31st August 2018
One of the greatest problems in researching possible causal factors for any disease in humans, is that if you want to do clinical studies, you run straight into a major ethical issue ‘first do no harm’.
For example, if you believe that vaping causes heart disease, it would be extremely difficult to get the go-ahead to find ten thousand people, ask them to start vaping, and see what happens. To confirm your hypothesis, you need a significant number of people to drop dead.
Which is why almost all clinical trials, at least on humans, are designed to study interventions that are supposed to make people better. Of course, ethically this is a good thing, but it does make it extremely difficult to prove causality – for sure. Which is probably why Bradford Hill, in one of his famous nine criteria for causation stated the following ‘Experiment’. Occasionally it is possible to appeal to experimental evidence. (More on Bradford Hill later)
In effect, when we try to study causal ‘risk factors’ for disease, we are normally forced to rely on epidemiological, or observational evidence. We can look at risk factors in populations, but we can’t touch. At least we can’t touch, if we are trying to create the disease we are studying. This is why you get so much conflicting advice on, just to pluck a topic from thin air, diet.
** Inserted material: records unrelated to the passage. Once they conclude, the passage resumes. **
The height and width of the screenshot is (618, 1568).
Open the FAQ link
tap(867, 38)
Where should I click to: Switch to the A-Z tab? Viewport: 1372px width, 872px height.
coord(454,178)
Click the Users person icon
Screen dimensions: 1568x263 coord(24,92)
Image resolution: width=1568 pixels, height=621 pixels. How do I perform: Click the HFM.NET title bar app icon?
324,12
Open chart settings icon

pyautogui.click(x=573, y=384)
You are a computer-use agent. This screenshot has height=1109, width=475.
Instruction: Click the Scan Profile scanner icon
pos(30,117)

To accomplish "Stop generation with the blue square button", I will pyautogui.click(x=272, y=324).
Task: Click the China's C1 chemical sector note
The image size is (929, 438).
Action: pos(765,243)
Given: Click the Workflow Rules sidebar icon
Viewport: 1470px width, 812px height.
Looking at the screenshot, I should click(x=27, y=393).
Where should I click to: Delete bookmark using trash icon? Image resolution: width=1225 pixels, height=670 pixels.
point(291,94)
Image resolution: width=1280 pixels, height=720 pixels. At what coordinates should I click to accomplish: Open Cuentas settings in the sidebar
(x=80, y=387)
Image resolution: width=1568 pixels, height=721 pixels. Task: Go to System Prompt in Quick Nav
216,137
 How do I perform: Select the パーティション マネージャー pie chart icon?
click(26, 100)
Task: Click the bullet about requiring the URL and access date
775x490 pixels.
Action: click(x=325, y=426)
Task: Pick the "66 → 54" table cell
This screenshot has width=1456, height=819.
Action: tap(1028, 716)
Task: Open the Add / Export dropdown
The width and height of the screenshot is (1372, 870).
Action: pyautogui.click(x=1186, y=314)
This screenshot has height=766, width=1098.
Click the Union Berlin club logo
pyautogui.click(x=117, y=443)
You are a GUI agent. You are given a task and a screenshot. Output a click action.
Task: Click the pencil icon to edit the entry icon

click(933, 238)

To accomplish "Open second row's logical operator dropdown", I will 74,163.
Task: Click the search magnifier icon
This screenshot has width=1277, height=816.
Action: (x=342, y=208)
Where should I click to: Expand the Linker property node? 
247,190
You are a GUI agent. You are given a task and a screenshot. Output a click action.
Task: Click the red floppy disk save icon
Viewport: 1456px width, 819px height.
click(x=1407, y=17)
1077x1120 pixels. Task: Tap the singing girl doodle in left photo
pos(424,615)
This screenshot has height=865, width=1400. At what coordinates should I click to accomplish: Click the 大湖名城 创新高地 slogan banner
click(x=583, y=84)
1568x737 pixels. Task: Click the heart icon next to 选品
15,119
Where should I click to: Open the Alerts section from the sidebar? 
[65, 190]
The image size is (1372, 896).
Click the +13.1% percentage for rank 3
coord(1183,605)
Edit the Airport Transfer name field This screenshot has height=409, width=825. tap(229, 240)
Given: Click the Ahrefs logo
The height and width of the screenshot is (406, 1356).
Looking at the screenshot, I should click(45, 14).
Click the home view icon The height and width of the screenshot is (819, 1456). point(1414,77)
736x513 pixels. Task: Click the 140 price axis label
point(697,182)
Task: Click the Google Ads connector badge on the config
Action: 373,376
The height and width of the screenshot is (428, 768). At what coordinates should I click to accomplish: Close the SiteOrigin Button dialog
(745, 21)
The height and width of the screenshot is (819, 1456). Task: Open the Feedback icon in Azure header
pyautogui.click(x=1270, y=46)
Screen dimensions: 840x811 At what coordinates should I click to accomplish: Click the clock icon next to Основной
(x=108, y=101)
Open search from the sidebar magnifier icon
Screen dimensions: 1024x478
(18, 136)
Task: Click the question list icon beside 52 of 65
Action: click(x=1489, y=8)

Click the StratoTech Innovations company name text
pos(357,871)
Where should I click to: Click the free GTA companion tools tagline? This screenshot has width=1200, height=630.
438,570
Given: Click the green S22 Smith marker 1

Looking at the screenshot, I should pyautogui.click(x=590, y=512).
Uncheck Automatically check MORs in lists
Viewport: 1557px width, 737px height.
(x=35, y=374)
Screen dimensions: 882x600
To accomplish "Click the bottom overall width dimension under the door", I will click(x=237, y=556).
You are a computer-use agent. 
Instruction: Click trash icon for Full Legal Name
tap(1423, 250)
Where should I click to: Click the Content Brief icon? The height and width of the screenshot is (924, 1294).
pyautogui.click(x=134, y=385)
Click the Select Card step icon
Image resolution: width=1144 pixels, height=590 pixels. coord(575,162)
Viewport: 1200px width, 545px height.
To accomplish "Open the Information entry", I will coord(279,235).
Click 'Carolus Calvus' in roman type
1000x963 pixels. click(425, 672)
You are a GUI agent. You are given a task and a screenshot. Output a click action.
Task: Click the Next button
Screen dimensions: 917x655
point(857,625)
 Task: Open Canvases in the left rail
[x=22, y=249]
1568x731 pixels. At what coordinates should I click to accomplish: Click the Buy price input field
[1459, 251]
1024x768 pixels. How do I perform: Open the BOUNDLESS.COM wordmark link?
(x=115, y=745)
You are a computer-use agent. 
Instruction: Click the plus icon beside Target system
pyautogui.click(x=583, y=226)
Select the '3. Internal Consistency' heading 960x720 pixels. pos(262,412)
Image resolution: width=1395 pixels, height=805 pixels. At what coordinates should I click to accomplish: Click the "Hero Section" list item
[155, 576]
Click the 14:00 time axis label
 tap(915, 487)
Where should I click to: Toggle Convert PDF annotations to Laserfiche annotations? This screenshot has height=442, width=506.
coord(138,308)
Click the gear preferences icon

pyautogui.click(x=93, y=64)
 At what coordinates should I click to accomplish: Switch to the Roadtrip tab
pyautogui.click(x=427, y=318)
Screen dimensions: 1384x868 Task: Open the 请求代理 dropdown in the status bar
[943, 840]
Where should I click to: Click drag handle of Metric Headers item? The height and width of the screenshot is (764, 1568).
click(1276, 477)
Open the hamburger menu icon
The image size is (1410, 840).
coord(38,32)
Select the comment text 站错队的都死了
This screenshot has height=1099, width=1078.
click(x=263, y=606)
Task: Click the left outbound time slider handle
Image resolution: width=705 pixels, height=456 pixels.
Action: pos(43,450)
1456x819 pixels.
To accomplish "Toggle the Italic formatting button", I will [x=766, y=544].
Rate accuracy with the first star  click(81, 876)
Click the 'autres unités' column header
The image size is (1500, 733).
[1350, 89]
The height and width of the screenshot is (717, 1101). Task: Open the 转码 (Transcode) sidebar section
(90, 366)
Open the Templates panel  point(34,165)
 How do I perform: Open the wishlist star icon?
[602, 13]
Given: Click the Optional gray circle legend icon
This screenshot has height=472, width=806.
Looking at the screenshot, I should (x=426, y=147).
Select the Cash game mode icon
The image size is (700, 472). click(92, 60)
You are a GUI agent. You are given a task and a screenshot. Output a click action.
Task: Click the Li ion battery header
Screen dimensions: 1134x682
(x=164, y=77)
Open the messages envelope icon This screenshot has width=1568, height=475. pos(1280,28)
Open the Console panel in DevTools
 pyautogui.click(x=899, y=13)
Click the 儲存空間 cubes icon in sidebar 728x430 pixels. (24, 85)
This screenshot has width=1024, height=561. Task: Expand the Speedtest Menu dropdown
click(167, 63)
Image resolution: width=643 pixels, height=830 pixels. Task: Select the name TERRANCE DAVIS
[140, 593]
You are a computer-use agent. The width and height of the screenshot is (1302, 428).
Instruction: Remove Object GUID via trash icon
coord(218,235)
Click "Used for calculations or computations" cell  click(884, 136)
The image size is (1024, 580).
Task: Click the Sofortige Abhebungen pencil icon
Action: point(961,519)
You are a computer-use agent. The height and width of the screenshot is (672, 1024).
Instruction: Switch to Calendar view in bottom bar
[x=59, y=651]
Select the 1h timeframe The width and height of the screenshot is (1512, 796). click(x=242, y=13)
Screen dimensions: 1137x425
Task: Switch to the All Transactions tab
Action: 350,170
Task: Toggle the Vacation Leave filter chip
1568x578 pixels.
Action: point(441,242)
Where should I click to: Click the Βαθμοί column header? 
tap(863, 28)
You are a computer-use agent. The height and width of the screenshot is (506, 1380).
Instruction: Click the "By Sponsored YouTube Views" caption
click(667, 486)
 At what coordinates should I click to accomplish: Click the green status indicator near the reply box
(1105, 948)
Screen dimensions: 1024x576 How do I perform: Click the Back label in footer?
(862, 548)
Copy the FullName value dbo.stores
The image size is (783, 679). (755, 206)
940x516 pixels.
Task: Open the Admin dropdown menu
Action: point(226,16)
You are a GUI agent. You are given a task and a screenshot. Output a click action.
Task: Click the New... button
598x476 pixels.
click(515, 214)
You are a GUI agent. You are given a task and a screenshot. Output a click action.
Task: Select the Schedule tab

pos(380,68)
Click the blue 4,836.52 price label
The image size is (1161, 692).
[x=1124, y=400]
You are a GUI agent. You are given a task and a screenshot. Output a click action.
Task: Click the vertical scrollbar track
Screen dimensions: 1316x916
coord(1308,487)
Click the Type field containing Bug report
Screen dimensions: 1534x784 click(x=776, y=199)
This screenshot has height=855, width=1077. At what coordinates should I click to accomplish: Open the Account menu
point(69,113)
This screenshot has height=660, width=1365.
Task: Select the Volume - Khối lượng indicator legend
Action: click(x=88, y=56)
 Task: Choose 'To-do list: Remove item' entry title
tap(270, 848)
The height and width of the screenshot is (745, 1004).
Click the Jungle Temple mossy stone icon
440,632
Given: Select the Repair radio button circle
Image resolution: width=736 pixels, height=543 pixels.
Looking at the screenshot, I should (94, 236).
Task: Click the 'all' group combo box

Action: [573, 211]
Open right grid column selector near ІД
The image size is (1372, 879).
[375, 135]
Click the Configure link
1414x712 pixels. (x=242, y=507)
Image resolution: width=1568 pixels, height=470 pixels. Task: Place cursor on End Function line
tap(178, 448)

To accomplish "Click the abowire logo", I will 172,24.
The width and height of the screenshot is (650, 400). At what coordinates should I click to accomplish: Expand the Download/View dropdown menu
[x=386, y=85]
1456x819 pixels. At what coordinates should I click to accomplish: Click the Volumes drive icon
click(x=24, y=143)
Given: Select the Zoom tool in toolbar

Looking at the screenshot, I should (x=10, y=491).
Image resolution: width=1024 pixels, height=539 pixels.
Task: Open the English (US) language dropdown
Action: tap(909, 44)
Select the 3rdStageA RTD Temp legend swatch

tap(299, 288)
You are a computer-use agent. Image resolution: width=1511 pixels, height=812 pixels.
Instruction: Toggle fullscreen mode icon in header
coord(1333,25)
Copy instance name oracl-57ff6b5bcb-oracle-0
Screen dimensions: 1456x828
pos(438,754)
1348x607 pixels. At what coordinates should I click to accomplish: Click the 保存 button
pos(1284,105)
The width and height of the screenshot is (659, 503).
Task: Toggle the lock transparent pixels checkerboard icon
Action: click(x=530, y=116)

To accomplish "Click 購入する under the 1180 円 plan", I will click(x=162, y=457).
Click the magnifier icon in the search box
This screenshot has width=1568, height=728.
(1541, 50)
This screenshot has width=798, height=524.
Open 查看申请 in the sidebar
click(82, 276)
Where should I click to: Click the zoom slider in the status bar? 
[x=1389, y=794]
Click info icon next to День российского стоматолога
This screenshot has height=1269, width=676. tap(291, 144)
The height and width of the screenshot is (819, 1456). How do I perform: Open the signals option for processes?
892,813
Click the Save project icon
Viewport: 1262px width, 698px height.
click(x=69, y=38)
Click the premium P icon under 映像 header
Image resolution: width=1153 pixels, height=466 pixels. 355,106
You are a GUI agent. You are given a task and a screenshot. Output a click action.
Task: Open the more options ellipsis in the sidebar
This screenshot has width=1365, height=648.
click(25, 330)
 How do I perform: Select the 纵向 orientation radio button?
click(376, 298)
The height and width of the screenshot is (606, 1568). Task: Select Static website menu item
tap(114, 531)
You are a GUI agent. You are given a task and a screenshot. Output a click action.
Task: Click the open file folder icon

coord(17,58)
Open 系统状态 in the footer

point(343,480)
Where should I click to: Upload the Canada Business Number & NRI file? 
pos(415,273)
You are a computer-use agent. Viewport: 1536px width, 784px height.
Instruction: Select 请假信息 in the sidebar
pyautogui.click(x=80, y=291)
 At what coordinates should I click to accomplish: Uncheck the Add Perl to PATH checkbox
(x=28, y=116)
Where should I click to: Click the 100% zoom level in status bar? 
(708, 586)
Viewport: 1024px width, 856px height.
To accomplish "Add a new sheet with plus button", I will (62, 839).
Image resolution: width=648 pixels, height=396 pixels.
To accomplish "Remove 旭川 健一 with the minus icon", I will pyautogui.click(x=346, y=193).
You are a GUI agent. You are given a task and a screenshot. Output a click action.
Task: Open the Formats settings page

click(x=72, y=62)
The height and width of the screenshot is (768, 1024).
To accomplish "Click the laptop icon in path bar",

However, there are times when you get a chance to look at a causal agent in action, as with smoking. On other occasions, the window opens by accident. A drug is being used to treat condition X, and you find it triggers disease Y. This recently happened with Proton Pump Inhibitors (PPIs) such as omeprazole.
PPIs were recently found to interfere with NO synthesis1. As readers of this blog know, NO is vitally important for endothelial cell health, preventing blood clots, and endothelial progenitor cell (EPC) production in the bone marrow. Knowing this, you would expect that PPIs would increase the risk of CVD. At least you would expect that, if you believe that lowering NO is likely to cause CVD.
As some of you know, I wrote a blog on this very issue and, yes, people prescribed PPIs have a significantly increased risk of CVD – almost a doubling of risk. Not that this has had the slightest impact on long-term omeprazole prescribing, anywhere.
Of course, you can argue that the data on PPIs did not come from an interventional clinical study, specifically designed to prove that PPIs cause CVD. You are never going to get one of those. However, in a world of imperfect evidence, this is the next best thing to experimental evidence. A drug that should, theoretically, cause CVD, causes CVD.
Moving beyond PPIS, there is another class of drug which could have a far greater impact on CVD. Before I get to it, I should remind everyone that the hypothesis I am outlining in this blog is that CVD is caused by three interlinked processes:
- Endothelial damage
- Clot formation at the site of damage
- Repair of the clot/damage.
These things are going on, all the time, in everybody. Atherosclerotic plaque growth – and potentially fatal blood clots – occur when damage > repair. Greater damage is caused by such things as: PPIs, or smoking, or air pollution, or raised blood glucose levels, or lead poisoning, or high blood pressure, or vitamin C deficiency, or sickle cell disease – and suchlike. However, you can also tip the balance towards plaque formation in the opposite way, by impairing the repair systems. Ensuring that: repair < damage.
One of the most important repair systems in the body consists of white blood cells, primarily monocytes and macrophages. These latch onto, engulf, and clear up the debris left by any assault of the body, including blood clots.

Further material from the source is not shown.